[Rows of pointing data]

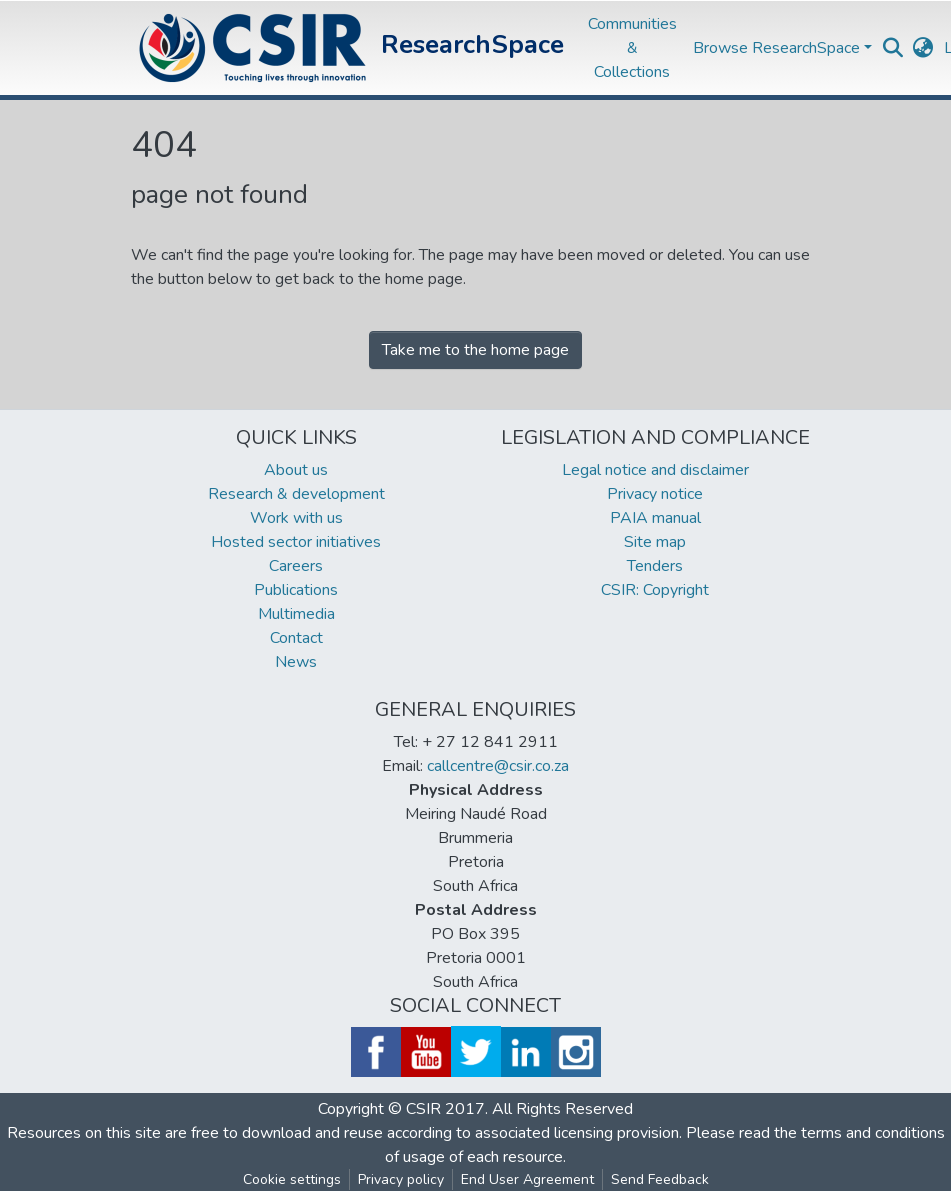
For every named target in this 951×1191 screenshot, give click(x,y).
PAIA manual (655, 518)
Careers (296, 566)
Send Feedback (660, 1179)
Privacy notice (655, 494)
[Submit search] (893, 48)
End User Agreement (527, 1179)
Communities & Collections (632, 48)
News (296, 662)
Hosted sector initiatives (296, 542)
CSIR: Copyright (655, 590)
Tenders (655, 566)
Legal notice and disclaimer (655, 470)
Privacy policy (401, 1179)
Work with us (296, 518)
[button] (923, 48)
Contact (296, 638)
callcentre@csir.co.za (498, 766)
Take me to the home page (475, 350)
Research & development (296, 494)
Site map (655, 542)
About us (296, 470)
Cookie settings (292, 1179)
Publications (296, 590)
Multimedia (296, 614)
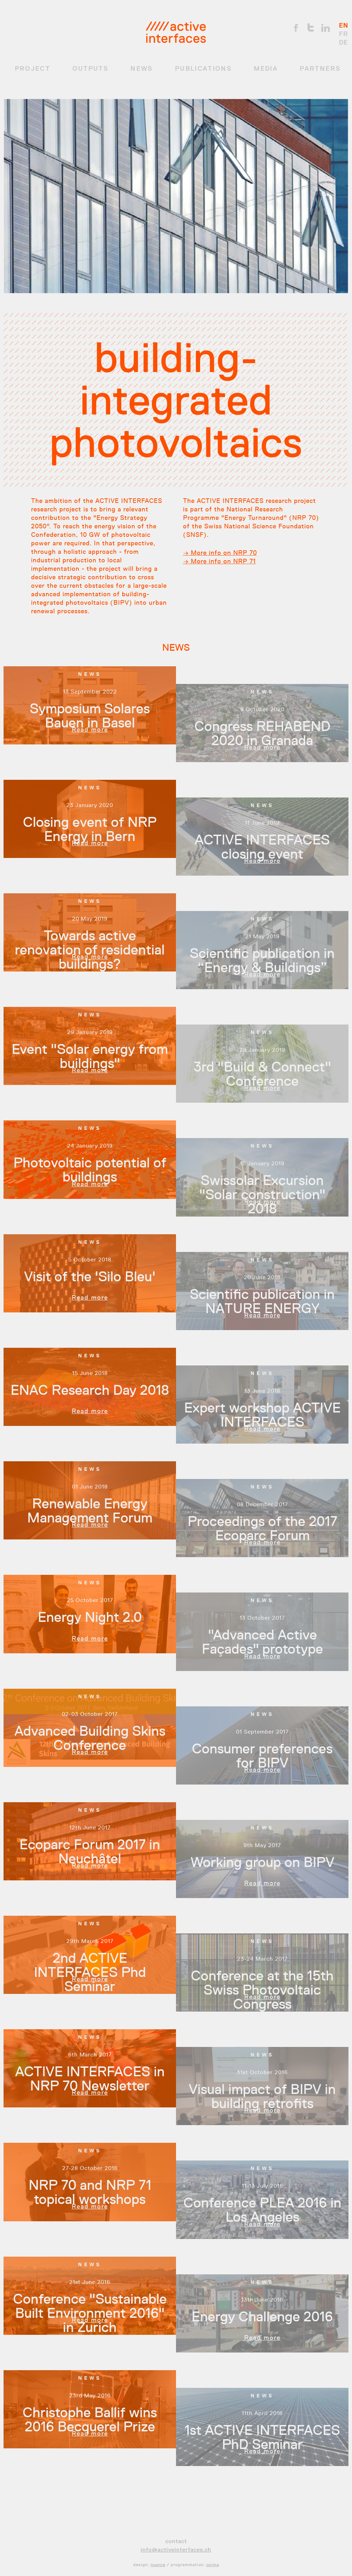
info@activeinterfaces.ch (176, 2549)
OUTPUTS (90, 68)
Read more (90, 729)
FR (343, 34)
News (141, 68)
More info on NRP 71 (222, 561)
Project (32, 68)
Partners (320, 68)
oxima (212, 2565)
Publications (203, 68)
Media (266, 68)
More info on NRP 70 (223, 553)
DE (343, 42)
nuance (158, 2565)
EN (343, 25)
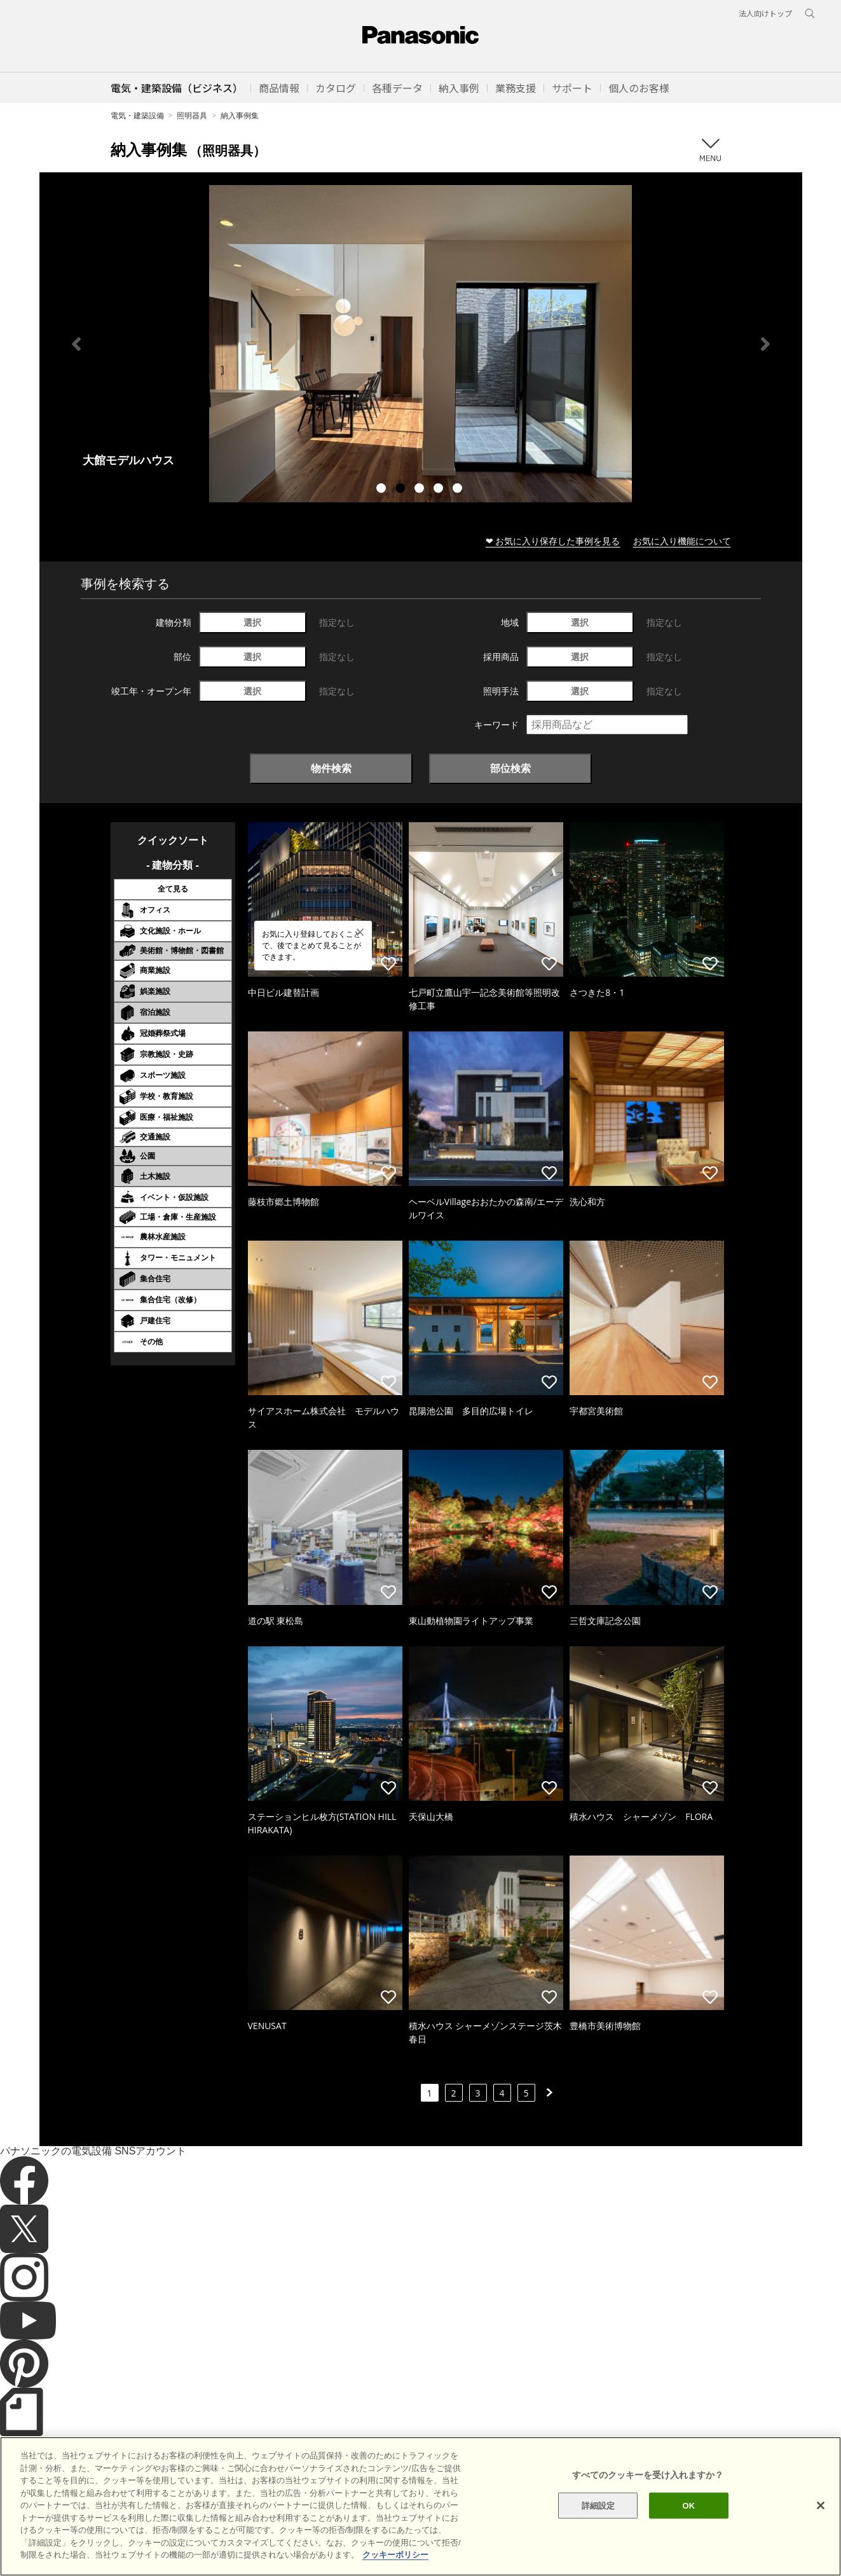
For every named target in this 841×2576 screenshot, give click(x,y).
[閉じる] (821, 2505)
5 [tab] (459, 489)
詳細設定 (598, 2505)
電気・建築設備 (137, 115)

### The problem
Convert all of the rows above into a numbered list, skipping any blank lines and omitting the picture lines.

### Exercise solution
1. For every named target in this 951×1191 screenshot, give click(x,y).
2. PAIA manual (655, 518)
3. Careers (296, 566)
4. Send Feedback (660, 1179)
5. Privacy notice (655, 494)
6. [Submit search] (893, 48)
7. End User Agreement (527, 1179)
8. Communities & Collections (632, 48)
9. News (296, 662)
10. Hosted sector initiatives (296, 542)
11. CSIR: Copyright (655, 590)
12. Tenders (655, 566)
13. Legal notice and disclaimer (655, 470)
14. Privacy policy (401, 1179)
15. Work with us (296, 518)
16. [button] (923, 48)
17. Contact (296, 638)
18. callcentre@csir.co.za (498, 766)
19. Take me to the home page (475, 350)
20. Research & development (296, 494)
21. Site map (655, 542)
22. About us (296, 470)
23. Cookie settings (292, 1179)
24. Publications (296, 590)
25. Multimedia (296, 614)
26. info@activeinterfaces.ch (176, 2549)
27. OUTPUTS (90, 68)
28. Read more (90, 729)
29. FR (343, 34)
30. News (141, 68)
31. More info on NRP 71 (222, 561)
32. Project (32, 68)
33. Partners (320, 68)
34. oxima (212, 2565)
35. Publications (203, 68)
36. Media (266, 68)
37. More info on NRP 70 (223, 553)
38. DE (343, 42)
39. nuance (158, 2565)
40. EN (343, 25)
41. For every named target in this 841×2576 screenshot, give click(x,y).
42. [閉じる] (821, 2505)
43. 5 [tab] (459, 489)
44. 詳細設定 (598, 2505)
45. 電気・建築設備 (137, 115)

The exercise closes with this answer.